◆ ABOUT THIS TASK ◆
Find the line containing "You are a GUI" in the records below. Copy exactly that line and each one after it, ending at the line containing "Kangol Mens Acid", and nothing more.

◆ GIVEN INFORMATION ◆
☆ ☆ ☆ ☆ ☆

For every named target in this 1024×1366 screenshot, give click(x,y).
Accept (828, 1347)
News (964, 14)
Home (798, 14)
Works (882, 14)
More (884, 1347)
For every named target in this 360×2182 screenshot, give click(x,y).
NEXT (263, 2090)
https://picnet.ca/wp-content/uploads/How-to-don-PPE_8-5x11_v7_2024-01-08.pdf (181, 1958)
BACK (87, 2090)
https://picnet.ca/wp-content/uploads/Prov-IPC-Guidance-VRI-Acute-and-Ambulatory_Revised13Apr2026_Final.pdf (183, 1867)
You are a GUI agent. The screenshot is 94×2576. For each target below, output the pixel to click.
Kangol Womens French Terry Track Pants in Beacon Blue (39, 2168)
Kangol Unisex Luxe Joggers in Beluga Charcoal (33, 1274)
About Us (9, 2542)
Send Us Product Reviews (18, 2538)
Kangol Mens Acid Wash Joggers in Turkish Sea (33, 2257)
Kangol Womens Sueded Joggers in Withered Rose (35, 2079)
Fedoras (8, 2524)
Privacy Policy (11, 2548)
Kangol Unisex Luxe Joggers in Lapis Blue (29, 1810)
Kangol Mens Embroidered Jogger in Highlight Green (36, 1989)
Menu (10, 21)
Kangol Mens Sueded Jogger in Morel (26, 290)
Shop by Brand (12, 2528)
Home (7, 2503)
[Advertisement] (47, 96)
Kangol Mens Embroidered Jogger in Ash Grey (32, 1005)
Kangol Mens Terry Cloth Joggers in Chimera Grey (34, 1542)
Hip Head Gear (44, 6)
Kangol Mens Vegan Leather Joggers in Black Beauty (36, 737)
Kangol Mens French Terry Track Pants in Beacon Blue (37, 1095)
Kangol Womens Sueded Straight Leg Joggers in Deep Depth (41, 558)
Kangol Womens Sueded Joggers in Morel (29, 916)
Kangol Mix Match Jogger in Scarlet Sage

☆ ☆ ☆ ☆ ☆

◆ SOLVED PROBLEM ◆
You are a GUI agent. The screenshot is 94×2576. For each target below, output the pixel to click.
Kangol Womens French Terry Track Pants in Beacon Blue (39, 2168)
Kangol Unisex Luxe Joggers in Beluga Charcoal (33, 1274)
About Us (9, 2542)
Send Us Product Reviews (18, 2538)
Kangol Mens Acid Wash Joggers in Turkish Sea (33, 2257)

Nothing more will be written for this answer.